DOCUMENT SECTION -
----

Therefore, the young Marx proposed democracy as the cure for such civil alienation. The participatory democratic control of all aspects of social life would abolish the capitalist split between polity and economy. That is to say, that democracy would restore collective decision-making and organisation in civil society, and would act as ‘the first step in the revolution by the working class … raise the proletariat to the position of ruling class to win the battle of democracy’ (Marx & Engels, 1969 [1848], p. 26). In this way alienation, which will be discussed further, is cured by the realisation of freedom as well as emphasis on full freedoms of speech, press conviction and association; and ending descriptive exclusion and discrimination. In this way, capitalist civil society can be seen to be denounced from myriad positions by the ‘young Marx’ and as such ‘philosophical’ solutions, namely democracy, are proposed as a solution.
However, in critically evaluating the ‘young Marx’ and his early views on capitalism,
Marx also censures capitalism on grounds of four kinds of alienation. Marx describes the estrangement (Entfremdung) of human beings from features of their Gattungswesen (‘species-essence) due to being a mechanistic part of one of the stratified social classes within industrial society (Marx, 2009). Alienation from Product occurs in the capitalist processes of production, whereby we are continuously producing and reproducing two types of product at the same time: goods and services and the capitalist social relations that dominate us, in particular impersonal market forces, following the rules of the market and not our own ill, as our making capacity is limited to survival, through the means of wages. Therefore, the conditions of capitalism constitute the alienation of the human being from their creation (Marx, 1992 [1844]). This is based on Feuerbach’s humanism in which he stated that the idea of a supernatural God has estranged innate characteristics of human beings (Feuerbach, 1881 [1841]) and therefore humanity, rather than God or reason, should be the focus of both philosophy and social life (Feuerbach, 1986 [1843]). Feuerbach criticised Hegel’s assertion that mankind’s status could be reduced by making human beings the object of an abstract reason (Wood, 1990), and as such prominence is given to humanism and the self-alienation of proletarian labour.
Alienation from the Labour Process involves impersonal market forces alienating workers from their product. Commodification of the market leads to the ‘labour power’ (Marx, 2009) of the worker reduced to wages. Additionally, further alienation is imposed through the production subject as the worker has no control over their product. Therefore, labour is merely a means of survival and is not ‘voluntary but coerced’ (forced labour) (Marx, 2009). This leads to little psychological job satisfaction and a perpetuating cycle as one’s only means of survival in a capitalist economy is through monetary exchange and therefore the worker is bound by the capitalist’s demands for their own survival through wages.

----

DATA EXTRACT -
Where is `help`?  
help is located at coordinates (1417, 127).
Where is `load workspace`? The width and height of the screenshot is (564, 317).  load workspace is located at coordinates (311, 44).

----

TASK 1 -
In the passage on Marx and alienation, rewrite everything from "Alienation from the" down to "survival through wages.", substituting "pay" for "wages".
TASK 2 -
According to the passage on Marx and alienation, what did the young Marx propose as the cure for civil alienation?
The material has nothing to do with this work.

EXERCISE OUTPUT 1 -
Alienation from the Labour Process involves impersonal market forces alienating workers from their product. Commodification of the market leads to the ‘labour power’ (Marx, 2009) of the worker reduced to pay. Additionally, further alienation is imposed through the production subject as the worker has no control over their product. Therefore, labour is merely a means of survival and is not ‘voluntary but coerced’ (forced labour) (Marx, 2009). This leads to little psychological job satisfaction and a perpetuating cycle as one’s only means of survival in a capitalist economy is through monetary exchange and therefore the worker is bound by the capitalist’s demands for their own survival through pay.

EXERCISE OUTPUT 2 -
The young Marx proposed democracy as the cure for civil alienation.